▸ **Task directions**:
Find the lines below holding the word "context" and copy each of them.
"""
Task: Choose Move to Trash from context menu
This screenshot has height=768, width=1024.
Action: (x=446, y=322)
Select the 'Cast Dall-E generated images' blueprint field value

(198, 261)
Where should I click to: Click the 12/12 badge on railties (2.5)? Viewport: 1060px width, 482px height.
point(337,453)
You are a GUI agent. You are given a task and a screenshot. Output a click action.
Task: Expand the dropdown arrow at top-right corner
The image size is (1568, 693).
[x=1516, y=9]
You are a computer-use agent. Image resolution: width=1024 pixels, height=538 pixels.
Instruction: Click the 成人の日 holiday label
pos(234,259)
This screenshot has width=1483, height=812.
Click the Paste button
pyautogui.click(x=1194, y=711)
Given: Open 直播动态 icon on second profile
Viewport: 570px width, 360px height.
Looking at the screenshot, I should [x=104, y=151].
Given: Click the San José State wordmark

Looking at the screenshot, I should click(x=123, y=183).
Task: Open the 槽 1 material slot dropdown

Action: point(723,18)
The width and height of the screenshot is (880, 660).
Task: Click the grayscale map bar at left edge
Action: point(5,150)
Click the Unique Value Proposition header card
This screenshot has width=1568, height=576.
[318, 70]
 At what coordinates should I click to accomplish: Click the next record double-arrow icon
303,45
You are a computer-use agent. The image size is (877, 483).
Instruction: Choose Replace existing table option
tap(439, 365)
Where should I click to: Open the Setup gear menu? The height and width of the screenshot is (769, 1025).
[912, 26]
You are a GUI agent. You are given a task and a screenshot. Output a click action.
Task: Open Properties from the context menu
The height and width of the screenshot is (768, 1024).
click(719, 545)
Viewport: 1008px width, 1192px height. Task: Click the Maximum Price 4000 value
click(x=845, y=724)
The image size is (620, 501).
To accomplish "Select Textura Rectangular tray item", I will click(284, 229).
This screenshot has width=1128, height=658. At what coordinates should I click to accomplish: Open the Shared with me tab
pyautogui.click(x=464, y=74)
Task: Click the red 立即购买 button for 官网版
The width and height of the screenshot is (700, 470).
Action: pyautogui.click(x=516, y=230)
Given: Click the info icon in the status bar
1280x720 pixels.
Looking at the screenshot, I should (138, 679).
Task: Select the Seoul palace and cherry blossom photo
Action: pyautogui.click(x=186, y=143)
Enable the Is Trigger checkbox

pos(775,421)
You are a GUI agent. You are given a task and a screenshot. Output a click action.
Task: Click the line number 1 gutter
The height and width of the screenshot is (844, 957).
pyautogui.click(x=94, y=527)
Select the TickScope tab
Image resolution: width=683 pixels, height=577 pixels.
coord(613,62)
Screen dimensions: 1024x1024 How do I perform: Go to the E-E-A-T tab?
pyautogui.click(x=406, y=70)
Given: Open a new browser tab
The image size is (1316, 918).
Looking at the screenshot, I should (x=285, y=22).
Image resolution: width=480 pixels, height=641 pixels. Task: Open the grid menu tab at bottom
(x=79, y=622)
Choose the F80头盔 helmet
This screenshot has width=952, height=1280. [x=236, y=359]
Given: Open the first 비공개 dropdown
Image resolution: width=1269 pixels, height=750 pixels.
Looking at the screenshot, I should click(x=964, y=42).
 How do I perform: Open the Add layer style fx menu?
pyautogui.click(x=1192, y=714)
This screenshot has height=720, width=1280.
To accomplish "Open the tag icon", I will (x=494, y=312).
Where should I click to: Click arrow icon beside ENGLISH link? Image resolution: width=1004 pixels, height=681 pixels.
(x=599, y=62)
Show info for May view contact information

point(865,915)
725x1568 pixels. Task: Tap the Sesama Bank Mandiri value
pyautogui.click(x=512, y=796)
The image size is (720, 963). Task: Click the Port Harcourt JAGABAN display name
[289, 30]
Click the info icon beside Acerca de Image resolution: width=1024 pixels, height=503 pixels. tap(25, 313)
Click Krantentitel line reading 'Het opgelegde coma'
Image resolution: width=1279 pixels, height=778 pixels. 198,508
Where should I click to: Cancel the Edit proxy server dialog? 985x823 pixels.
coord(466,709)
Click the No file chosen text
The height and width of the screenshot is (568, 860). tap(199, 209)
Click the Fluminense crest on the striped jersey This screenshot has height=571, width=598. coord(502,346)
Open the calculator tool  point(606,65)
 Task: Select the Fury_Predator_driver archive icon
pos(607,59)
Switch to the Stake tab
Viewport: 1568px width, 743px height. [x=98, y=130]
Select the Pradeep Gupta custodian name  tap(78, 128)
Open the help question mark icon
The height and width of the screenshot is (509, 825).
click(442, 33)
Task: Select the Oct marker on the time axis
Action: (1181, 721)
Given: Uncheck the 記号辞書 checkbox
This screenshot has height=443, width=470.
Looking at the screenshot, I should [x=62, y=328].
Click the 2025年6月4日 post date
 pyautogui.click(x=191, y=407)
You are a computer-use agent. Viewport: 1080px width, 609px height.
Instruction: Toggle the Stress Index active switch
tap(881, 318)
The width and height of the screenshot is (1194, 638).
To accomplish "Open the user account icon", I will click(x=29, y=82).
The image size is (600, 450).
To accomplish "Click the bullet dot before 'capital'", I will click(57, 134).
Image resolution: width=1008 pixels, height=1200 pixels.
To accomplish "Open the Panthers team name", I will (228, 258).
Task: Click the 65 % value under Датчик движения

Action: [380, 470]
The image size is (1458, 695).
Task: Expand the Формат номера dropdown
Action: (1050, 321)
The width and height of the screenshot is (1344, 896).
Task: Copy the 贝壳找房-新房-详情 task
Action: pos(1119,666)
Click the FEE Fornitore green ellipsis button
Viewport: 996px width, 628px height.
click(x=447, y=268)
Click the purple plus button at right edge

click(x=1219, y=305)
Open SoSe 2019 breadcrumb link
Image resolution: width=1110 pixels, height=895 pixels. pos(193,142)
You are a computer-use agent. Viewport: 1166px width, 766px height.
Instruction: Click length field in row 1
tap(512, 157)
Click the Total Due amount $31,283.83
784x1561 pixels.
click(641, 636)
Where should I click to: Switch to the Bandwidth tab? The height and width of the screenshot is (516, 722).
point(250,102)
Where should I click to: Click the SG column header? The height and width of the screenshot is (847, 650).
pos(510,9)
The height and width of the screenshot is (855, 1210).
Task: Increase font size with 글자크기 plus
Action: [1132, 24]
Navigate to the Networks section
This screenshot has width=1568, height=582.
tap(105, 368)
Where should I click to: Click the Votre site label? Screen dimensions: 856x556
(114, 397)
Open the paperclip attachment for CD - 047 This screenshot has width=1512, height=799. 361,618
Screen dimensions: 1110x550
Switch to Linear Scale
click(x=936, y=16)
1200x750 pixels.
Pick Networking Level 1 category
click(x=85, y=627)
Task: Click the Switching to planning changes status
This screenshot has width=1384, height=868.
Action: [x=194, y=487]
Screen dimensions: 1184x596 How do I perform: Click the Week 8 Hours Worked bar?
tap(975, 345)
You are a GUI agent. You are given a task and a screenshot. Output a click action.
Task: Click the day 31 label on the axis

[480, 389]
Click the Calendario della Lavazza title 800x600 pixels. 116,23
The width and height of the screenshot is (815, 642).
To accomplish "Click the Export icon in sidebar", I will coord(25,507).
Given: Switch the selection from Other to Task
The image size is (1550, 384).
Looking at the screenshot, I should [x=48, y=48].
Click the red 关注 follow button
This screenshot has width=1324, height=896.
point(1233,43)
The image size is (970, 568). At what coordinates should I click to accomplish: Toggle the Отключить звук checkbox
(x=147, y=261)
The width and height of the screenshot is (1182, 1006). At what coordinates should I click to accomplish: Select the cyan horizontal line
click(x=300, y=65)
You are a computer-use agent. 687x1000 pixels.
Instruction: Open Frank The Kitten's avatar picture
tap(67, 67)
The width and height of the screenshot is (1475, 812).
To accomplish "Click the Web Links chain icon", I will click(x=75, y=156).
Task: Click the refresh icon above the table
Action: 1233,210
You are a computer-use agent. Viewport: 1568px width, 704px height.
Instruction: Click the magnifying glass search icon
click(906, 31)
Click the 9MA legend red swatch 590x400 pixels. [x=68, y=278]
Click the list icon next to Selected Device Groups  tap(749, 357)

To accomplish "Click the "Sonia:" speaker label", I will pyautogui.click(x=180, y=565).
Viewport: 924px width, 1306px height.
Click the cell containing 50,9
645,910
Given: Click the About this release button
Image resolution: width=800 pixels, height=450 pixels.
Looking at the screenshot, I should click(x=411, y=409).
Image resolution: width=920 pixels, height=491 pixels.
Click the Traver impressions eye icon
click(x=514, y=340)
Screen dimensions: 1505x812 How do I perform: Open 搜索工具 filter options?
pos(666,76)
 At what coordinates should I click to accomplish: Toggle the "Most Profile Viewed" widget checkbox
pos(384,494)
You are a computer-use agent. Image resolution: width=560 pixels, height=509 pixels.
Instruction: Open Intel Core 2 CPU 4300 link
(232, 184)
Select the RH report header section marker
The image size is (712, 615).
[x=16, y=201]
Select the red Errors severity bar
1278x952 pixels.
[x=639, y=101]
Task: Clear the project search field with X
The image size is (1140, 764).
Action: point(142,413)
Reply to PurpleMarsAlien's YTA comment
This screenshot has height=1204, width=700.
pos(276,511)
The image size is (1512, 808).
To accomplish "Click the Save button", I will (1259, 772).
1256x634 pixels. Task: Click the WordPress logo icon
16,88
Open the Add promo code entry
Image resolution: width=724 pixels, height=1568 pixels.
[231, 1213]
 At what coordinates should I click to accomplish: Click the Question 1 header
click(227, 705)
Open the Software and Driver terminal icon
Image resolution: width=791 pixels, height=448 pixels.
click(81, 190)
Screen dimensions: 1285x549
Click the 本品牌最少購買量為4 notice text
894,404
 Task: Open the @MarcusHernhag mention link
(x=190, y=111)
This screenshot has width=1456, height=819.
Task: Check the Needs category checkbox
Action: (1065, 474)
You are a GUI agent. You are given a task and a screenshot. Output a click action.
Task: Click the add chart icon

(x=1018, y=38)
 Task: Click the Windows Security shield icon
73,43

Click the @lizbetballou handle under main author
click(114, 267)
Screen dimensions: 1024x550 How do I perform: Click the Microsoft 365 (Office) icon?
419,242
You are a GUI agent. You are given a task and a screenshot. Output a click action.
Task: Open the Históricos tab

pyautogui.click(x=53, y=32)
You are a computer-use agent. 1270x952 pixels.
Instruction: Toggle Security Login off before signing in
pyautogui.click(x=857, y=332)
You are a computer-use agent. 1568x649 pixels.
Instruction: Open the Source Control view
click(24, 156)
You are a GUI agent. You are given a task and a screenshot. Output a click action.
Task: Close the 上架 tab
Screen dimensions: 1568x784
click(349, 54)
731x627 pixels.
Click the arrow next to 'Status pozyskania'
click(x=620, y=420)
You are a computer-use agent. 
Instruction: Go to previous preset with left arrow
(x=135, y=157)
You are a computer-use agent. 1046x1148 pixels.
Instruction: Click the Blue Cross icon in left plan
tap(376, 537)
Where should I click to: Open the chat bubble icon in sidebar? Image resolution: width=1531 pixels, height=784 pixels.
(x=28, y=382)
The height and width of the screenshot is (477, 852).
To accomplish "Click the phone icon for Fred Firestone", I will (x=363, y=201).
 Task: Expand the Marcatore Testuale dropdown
"""
▸ **Answer section**:
Task: Choose Move to Trash from context menu
Task: Open Properties from the context menu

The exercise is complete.